RESULTS: The thickness of macular fovea, the thickness of the optic disc and the RNFL in the quadrants of children with anisometropy and ametropia were significantly higher than those in the control group and children with strabismic amblyopia(P<0.01). Compared with the control group, patients with refractive amblyopia had lower light peak potentials and longer light peak times. The dark valley potential of myopia children was higher in children with refractive amblyopia, and the Arden ratio and Gliern ratio were lower(All P<0.01). The P100 wave amplitudes of the visual evoked potentials of the three types of amblyopia children were significantly lower than those of the control group, and the 1° and 15' spatial frequency latency periods were significantly delayed(all P<0.01). The number of cross parallaxes, non-cross parallaxes, near-zero parallaxes, and far-sighted stereoscopic aberrations in the ametropic amblyopia group were significantly higher than those in the strabismic amblyopia group(P<0.05), but were no different from those in the ametropic amblyopia group in terms of each indicators.

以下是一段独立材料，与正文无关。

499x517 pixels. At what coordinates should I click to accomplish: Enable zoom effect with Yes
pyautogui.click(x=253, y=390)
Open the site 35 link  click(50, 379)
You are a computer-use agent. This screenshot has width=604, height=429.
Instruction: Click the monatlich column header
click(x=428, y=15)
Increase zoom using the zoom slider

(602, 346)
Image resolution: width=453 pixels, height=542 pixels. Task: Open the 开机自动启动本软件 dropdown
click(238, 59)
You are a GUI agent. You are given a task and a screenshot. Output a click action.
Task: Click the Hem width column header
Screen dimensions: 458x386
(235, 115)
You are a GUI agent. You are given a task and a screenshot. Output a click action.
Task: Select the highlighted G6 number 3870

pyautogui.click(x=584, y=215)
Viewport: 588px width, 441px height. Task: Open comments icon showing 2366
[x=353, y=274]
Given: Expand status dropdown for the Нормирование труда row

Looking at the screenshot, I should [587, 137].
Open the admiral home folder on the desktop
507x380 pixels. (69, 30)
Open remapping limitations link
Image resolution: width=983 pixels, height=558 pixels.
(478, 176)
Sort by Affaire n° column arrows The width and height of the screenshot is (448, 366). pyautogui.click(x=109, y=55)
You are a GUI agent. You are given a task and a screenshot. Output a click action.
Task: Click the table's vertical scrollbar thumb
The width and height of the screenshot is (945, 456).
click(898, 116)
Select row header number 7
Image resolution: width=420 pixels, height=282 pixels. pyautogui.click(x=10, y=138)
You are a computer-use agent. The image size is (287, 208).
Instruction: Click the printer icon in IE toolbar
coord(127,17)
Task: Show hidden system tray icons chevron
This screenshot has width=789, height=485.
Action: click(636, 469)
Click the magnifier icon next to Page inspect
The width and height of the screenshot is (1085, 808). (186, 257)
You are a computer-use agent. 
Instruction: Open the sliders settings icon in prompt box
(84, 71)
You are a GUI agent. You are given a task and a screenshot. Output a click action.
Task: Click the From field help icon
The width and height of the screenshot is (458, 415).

CONCLUSION: Retinal structure of patients with ametropic amblyopia and ametropic amblyopia has obvious abnormalities, and the P100 wave latency is delayed; strabismic amblyopia has the largest effect on stereoscopic function, while refractive amblyopia has the least effect.